In a response that proved highly successful, Fidel Castro promoted food self-sufficiency through local production. City governments mapped their open-land and some brownfield areas, turning them over for the entrepreneurial development of urban and suburban farms. Departing from communist economic practice, the farms, and small, intensive backyard gardens as well, could follow market principles of freely selling their produce and crops. Born of necessity, the island’s new, ecological farming plan followed the motto “Work within our own means and domestic wealth.” Local production would also obviate much of the costly and oil-dependent transport of food.
This prompt and foresighted move in response to foreign political-economic developments averted a food crisis in Cuba. It also, apparently, within the short span of less than two decades, made the country a model of sustainable agriculture, so recognized by the World Food Organization in 2002 and being emulated in other major cities, Karachi, Hong Kong, Shanghai among them. One notes that every Cuban child has entitlement to a liter of milk every day, free from the state, and that malnourishment affects less than 2.5 percent of the country‘s population.
Whatever its other policies, hand it to Cuba on smart, sustainable agriculture. Its policy of maintaining farmland, supporting small farms and growing food where it is most needed, in and near cities, and of an agriculture system minimally dependent on the corporate chemical, oil and transportation industries we might learn from to our profit.

Entries supplied:

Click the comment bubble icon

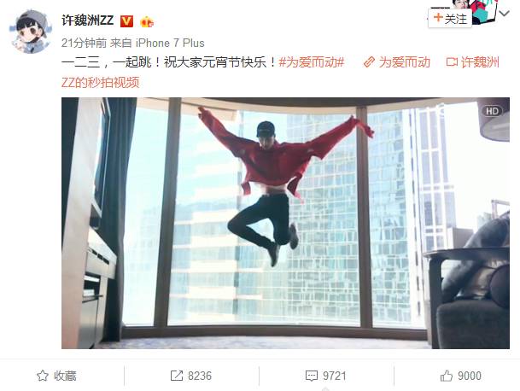click(312, 376)
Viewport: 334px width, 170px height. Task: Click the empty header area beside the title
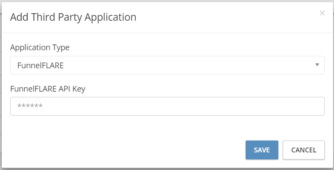(x=226, y=17)
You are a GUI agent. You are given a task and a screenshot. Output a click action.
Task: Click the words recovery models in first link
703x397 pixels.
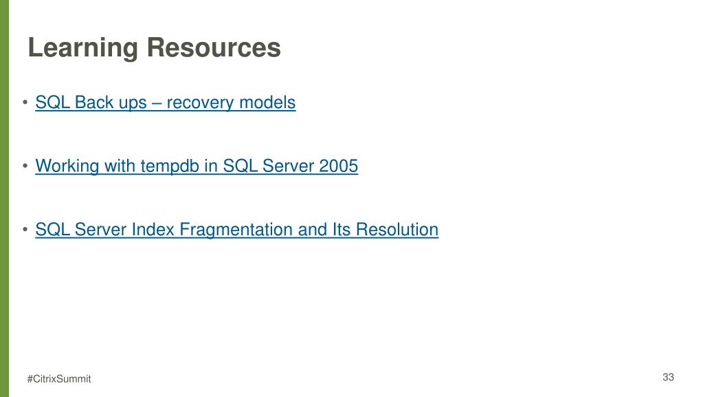pyautogui.click(x=231, y=103)
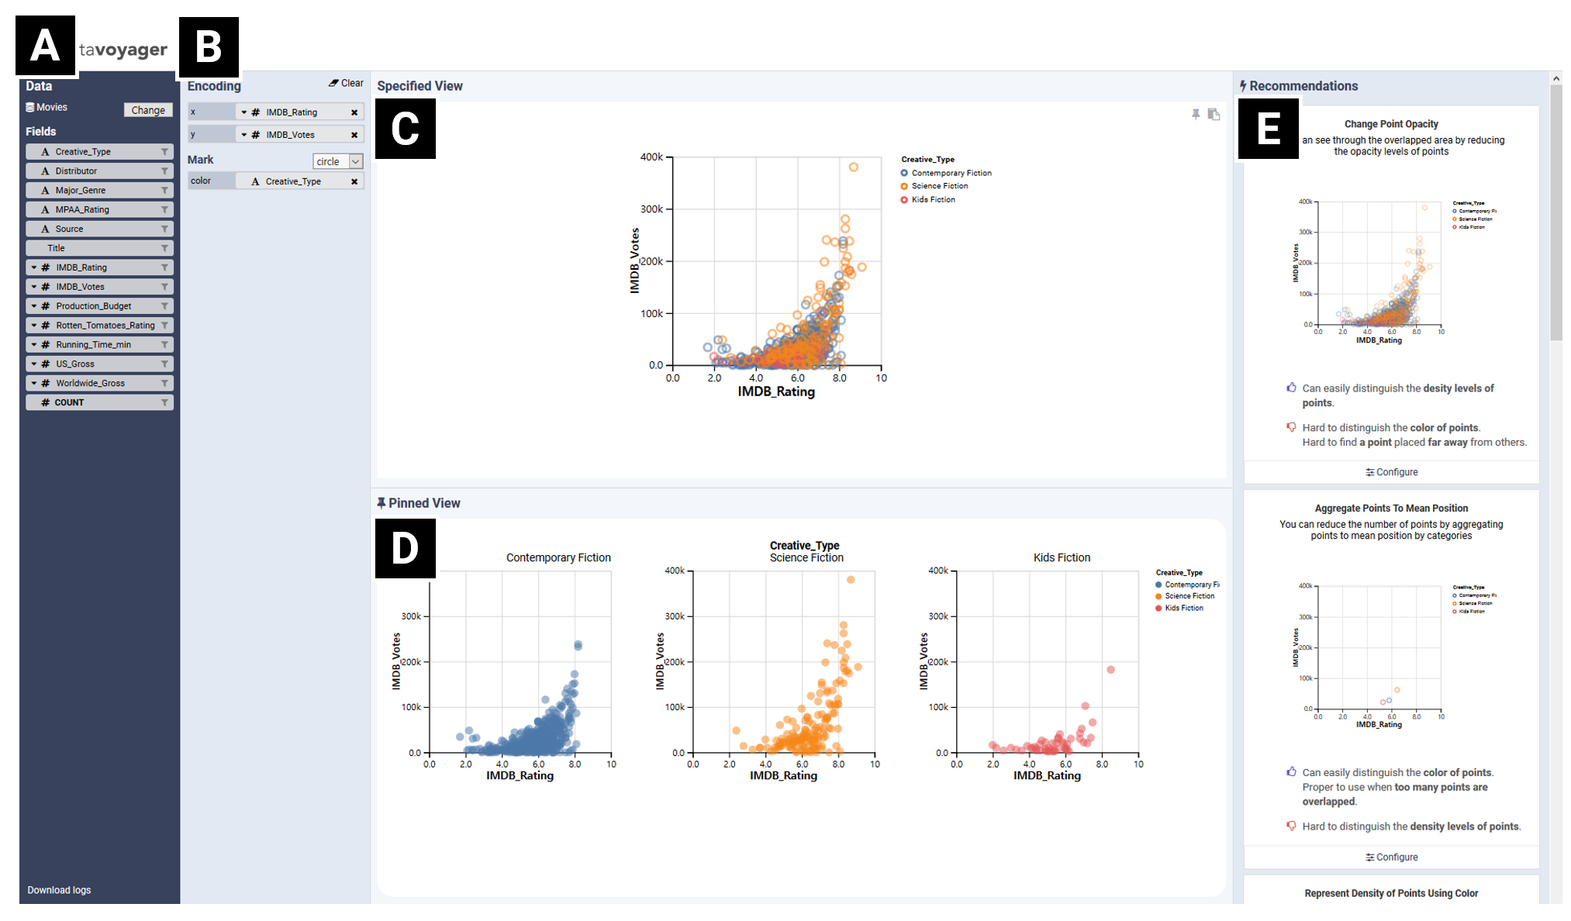The height and width of the screenshot is (921, 1571).
Task: Click the filter icon on Worldwide_Gross field
Action: pos(164,384)
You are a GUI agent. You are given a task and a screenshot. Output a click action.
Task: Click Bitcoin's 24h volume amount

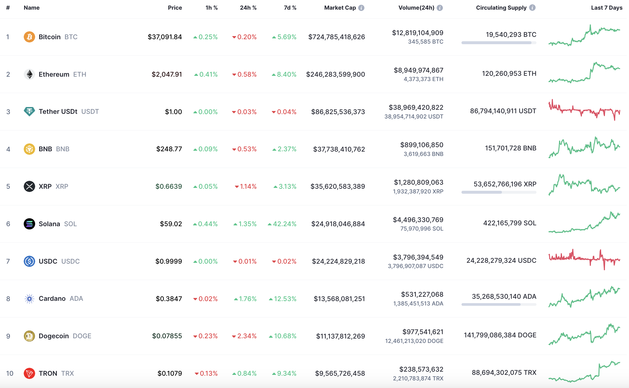tap(418, 33)
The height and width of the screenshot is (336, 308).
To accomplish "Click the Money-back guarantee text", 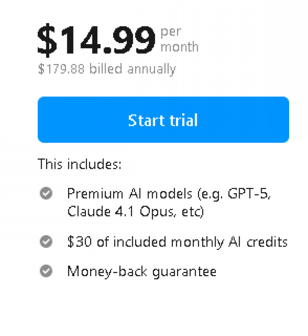I will (x=142, y=271).
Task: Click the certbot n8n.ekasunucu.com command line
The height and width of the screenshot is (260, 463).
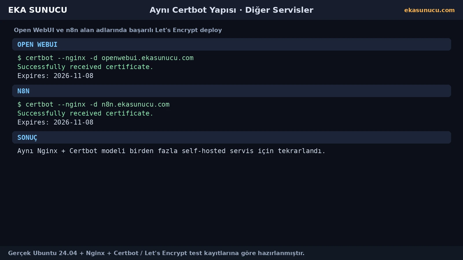Action: (93, 105)
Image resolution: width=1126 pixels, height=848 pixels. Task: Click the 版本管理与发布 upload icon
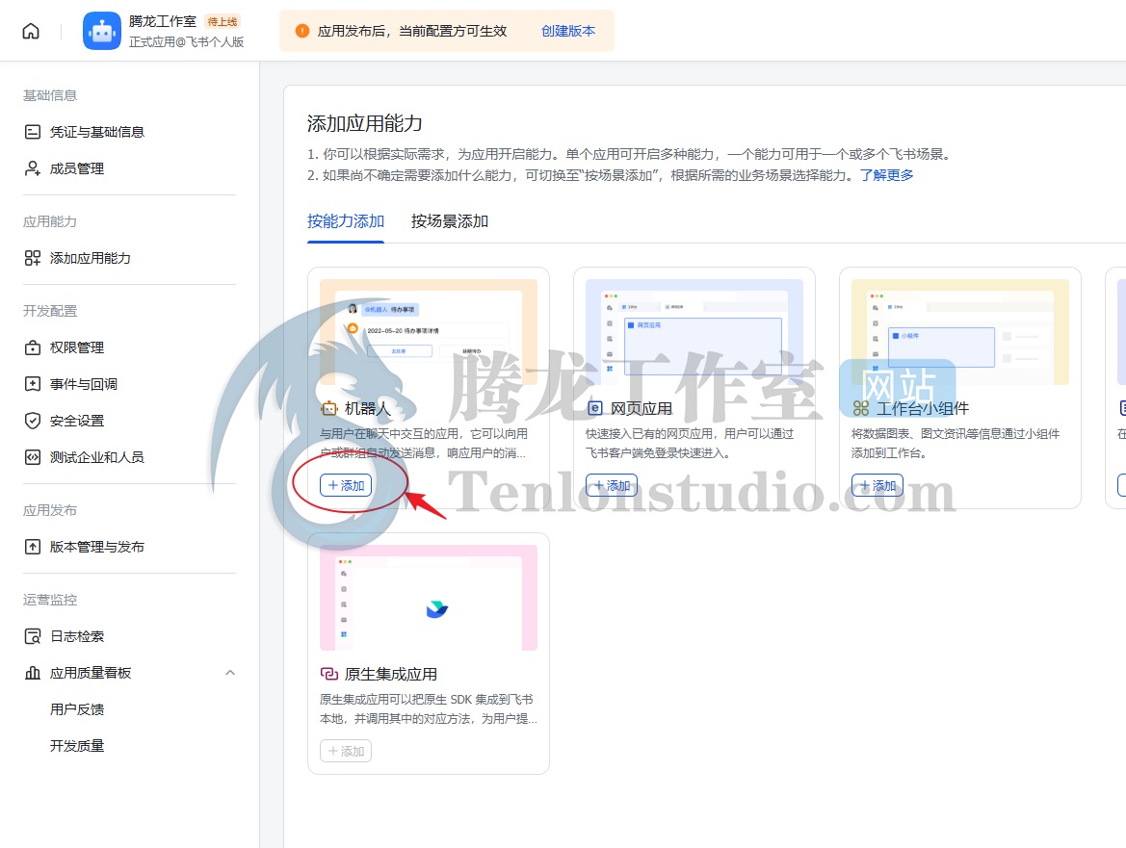33,547
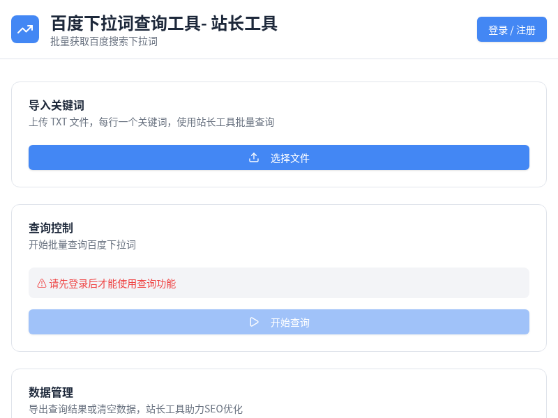The image size is (558, 418).
Task: Click the upload icon on the file button
Action: click(x=254, y=157)
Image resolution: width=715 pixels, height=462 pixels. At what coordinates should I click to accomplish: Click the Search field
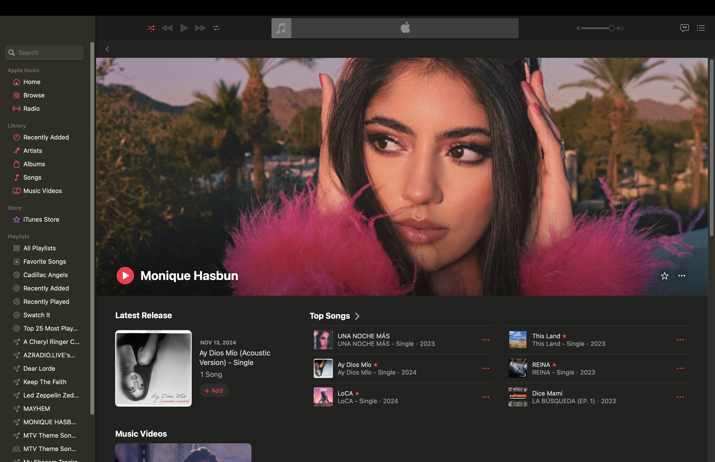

Required work:
1. Could you rewrite the passage on Cuban farming from "In a response" up to and including "transport of food.", with "backyard gardens" replaced by "home gardens"?
2. Can you return every line of the records that holds the string "field"? Case counts.

Worked answers:
1.
In a response that proved highly successful, Fidel Castro promoted food self-sufficiency through local production. City governments mapped their open-land and some brownfield areas, turning them over for the entrepreneurial development of urban and suburban farms. Departing from communist economic practice, the farms, and small, intensive home gardens as well, could follow market principles of freely selling their produce and crops. Born of necessity, the island’s new, ecological farming plan followed the motto “Work within our own means and domestic wealth.” Local production would also obviate much of the costly and oil-dependent transport of food.

2.
Task: Click the filter icon on Worldwide_Gross field
Image resolution: width=715 pixels, height=462 pixels. At what coordinates should I click to accomplish: Click the Search field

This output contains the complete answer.